DATASET ENTRIES:
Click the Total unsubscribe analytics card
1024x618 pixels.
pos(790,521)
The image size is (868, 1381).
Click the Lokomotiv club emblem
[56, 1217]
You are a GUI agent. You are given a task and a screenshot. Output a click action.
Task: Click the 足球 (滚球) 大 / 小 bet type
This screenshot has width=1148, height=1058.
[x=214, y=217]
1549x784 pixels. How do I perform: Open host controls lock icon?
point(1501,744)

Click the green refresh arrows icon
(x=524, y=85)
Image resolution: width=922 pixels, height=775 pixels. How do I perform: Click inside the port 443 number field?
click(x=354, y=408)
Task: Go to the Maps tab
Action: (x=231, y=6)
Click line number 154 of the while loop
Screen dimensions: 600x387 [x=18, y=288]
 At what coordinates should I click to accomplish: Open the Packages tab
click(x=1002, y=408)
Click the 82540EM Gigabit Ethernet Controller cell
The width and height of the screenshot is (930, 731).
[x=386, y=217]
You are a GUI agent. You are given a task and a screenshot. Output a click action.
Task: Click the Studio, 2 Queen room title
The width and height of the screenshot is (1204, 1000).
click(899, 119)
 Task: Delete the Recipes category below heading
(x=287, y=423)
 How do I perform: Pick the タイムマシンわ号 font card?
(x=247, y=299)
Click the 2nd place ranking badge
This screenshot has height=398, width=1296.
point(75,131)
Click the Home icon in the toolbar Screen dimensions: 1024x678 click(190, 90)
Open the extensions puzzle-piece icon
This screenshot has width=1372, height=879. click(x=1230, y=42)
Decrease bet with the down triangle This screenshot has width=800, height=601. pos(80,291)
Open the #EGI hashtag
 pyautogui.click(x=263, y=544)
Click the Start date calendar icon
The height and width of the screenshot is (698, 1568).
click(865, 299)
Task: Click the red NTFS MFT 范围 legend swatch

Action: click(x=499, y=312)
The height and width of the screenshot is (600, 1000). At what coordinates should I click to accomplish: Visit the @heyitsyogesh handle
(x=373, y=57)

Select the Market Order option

ACTIVITY: Reproduce only the lines running from the one that contains "Task: Delete the" to the last line of the records.

SOLUTION BELOW:
 Task: Delete the Recipes category below heading
(x=287, y=423)
 How do I perform: Pick the タイムマシンわ号 font card?
(x=247, y=299)
Click the 2nd place ranking badge
This screenshot has height=398, width=1296.
point(75,131)
Click the Home icon in the toolbar Screen dimensions: 1024x678 click(190, 90)
Open the extensions puzzle-piece icon
This screenshot has width=1372, height=879. click(x=1230, y=42)
Decrease bet with the down triangle This screenshot has width=800, height=601. pos(80,291)
Open the #EGI hashtag
 pyautogui.click(x=263, y=544)
Click the Start date calendar icon
The height and width of the screenshot is (698, 1568).
click(865, 299)
Task: Click the red NTFS MFT 范围 legend swatch

Action: click(x=499, y=312)
The height and width of the screenshot is (600, 1000). At what coordinates should I click to accomplish: Visit the @heyitsyogesh handle
(x=373, y=57)

Select the Market Order option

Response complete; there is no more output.